ESTRATTO FORNITO
________________________________________
Non mi scandalizzo – solo quel tanto che rimanda appunto alla povertà di Nietzsche a quella di Berto Ricci ai tanti amici con cui amo ancora spartire il quotidiano – memore come Stalin rapinasse treni per la causa bolscevica e i Tupamaros in Uruguay e il giovane Franco Anselmi cadere nel tentativo in una armeria. Anche se lucrare su campi rom centri d’accoglienza appalti pubblici e privati non richiede alcun coraggio, la mano ferma con la pistola in mano – e, dentro di me, pur essendo stato sempre ostile al tunnel della lotta armata, so che mi manca la verifica di quella esperienza… No, non mi scandalizzo, sono indignato sono offeso sono incazzato sono umiliato e – lo ripeto – a prescindere d’ogni ragionevole dimostrazione di colpevolezza.
________________________________________
DATI REGISTRATI
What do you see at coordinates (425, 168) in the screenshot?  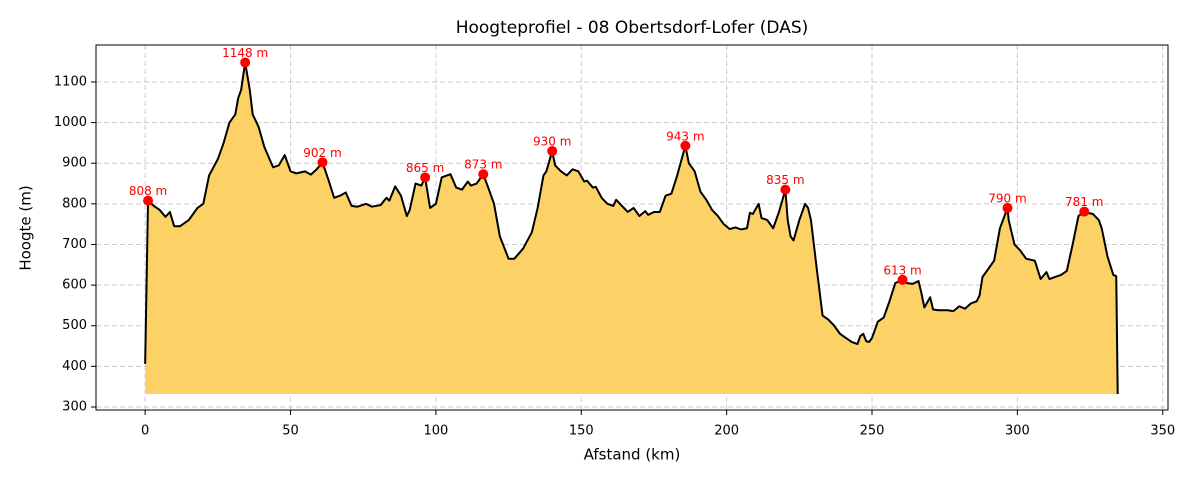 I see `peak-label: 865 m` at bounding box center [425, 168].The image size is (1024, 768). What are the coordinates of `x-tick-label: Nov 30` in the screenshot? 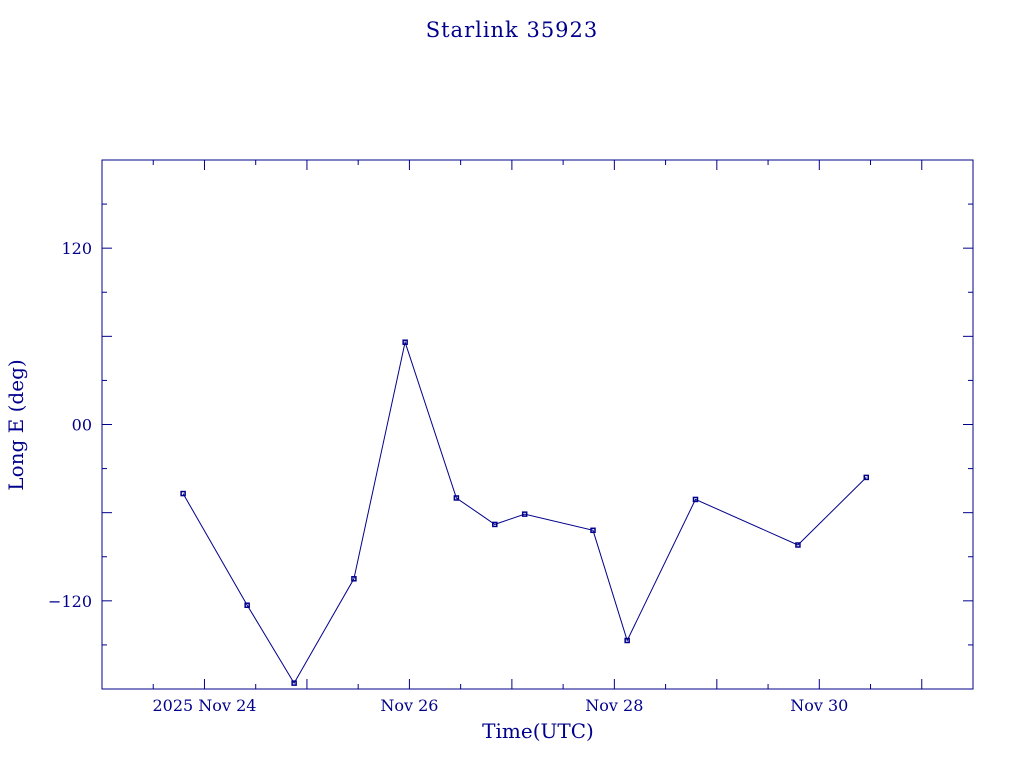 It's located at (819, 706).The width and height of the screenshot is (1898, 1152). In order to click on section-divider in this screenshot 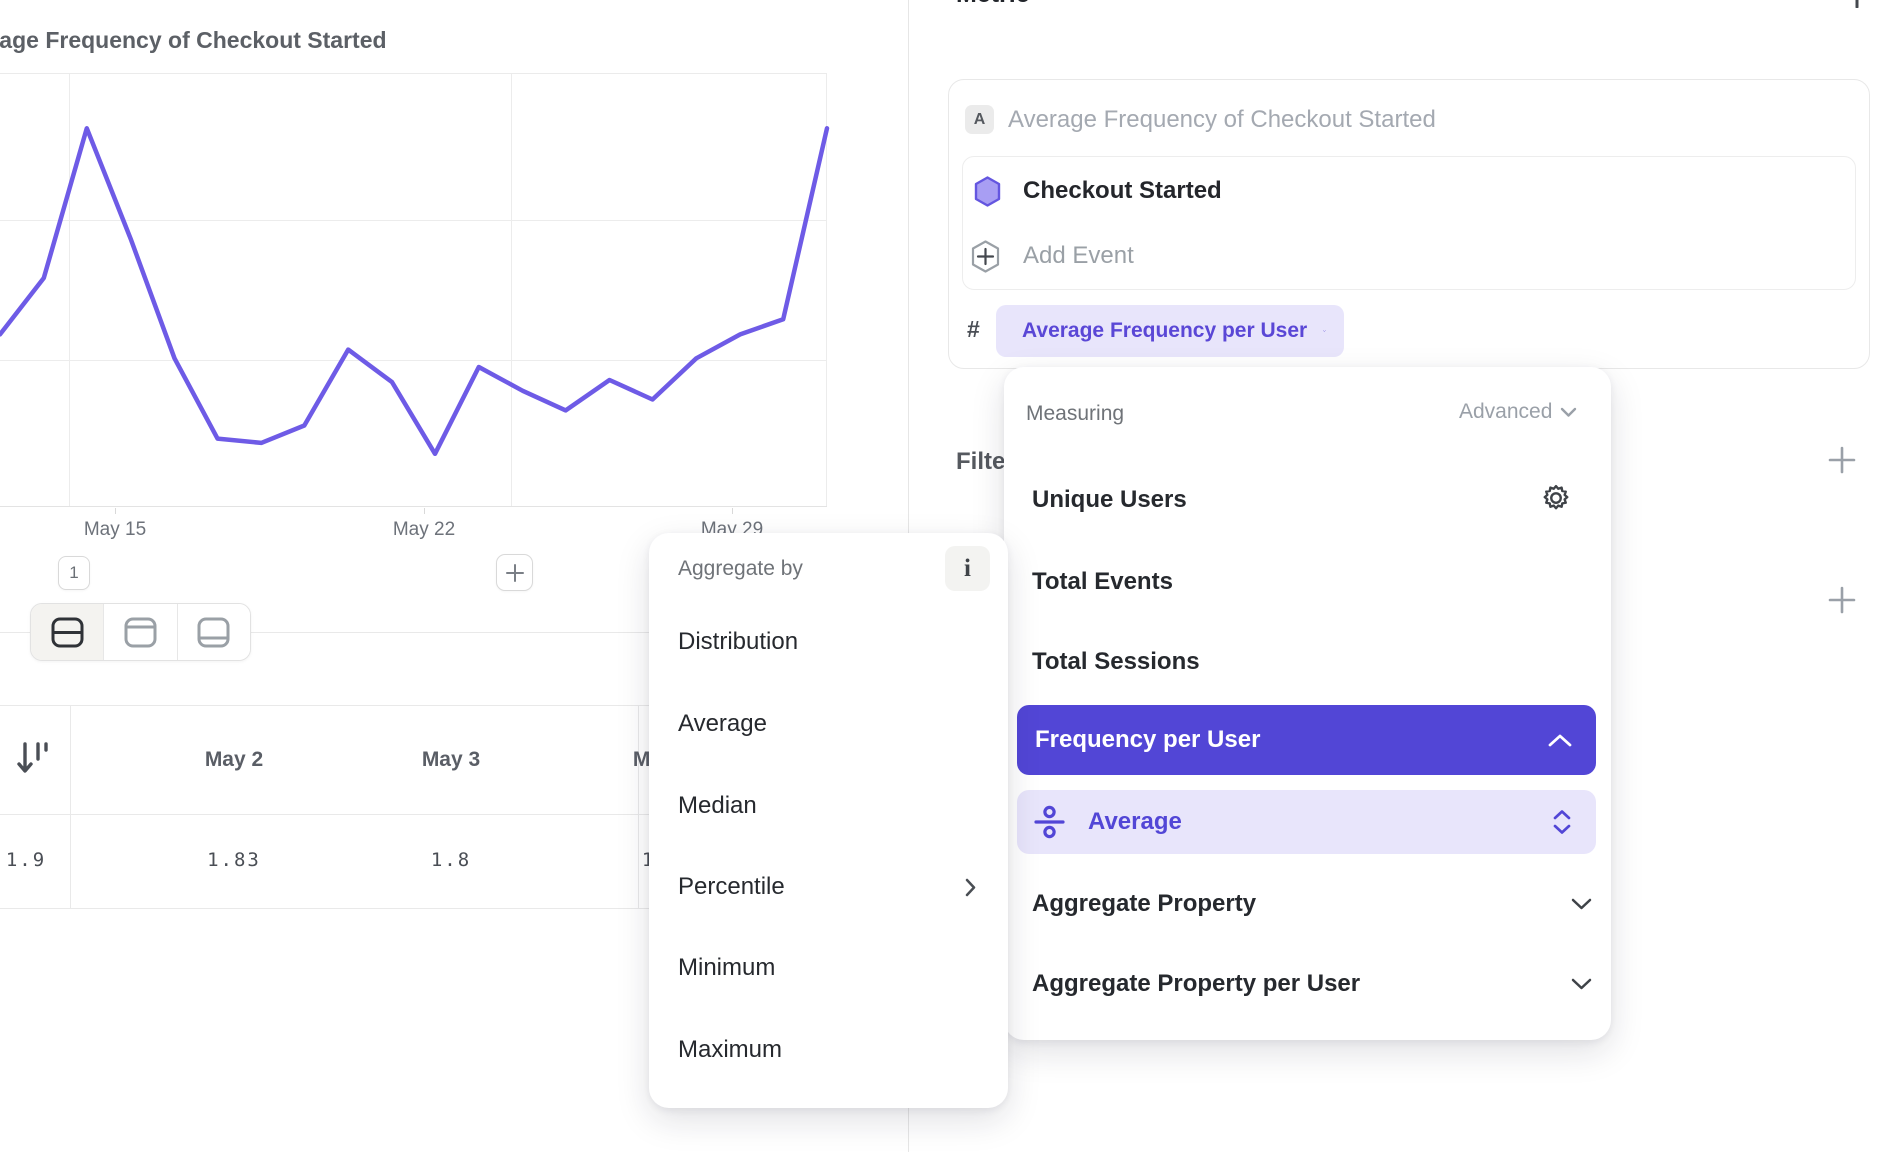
________________________________________
DA SVOLGERE
Rispondi alle seguenti domande sull'estratto.
1. Per quale causa rapinava treni Stalin?
2. In quale paese l'estratto colloca i Tupamaros?
3. A che cosa chi scrive dichiara di essere sempre stato ostile?
Le righe non hanno alcun legame con l'estratto.

RISULTATO
1. Per la causa bolscevica.
2. In Uruguay.
3. Al tunnel della lotta armata.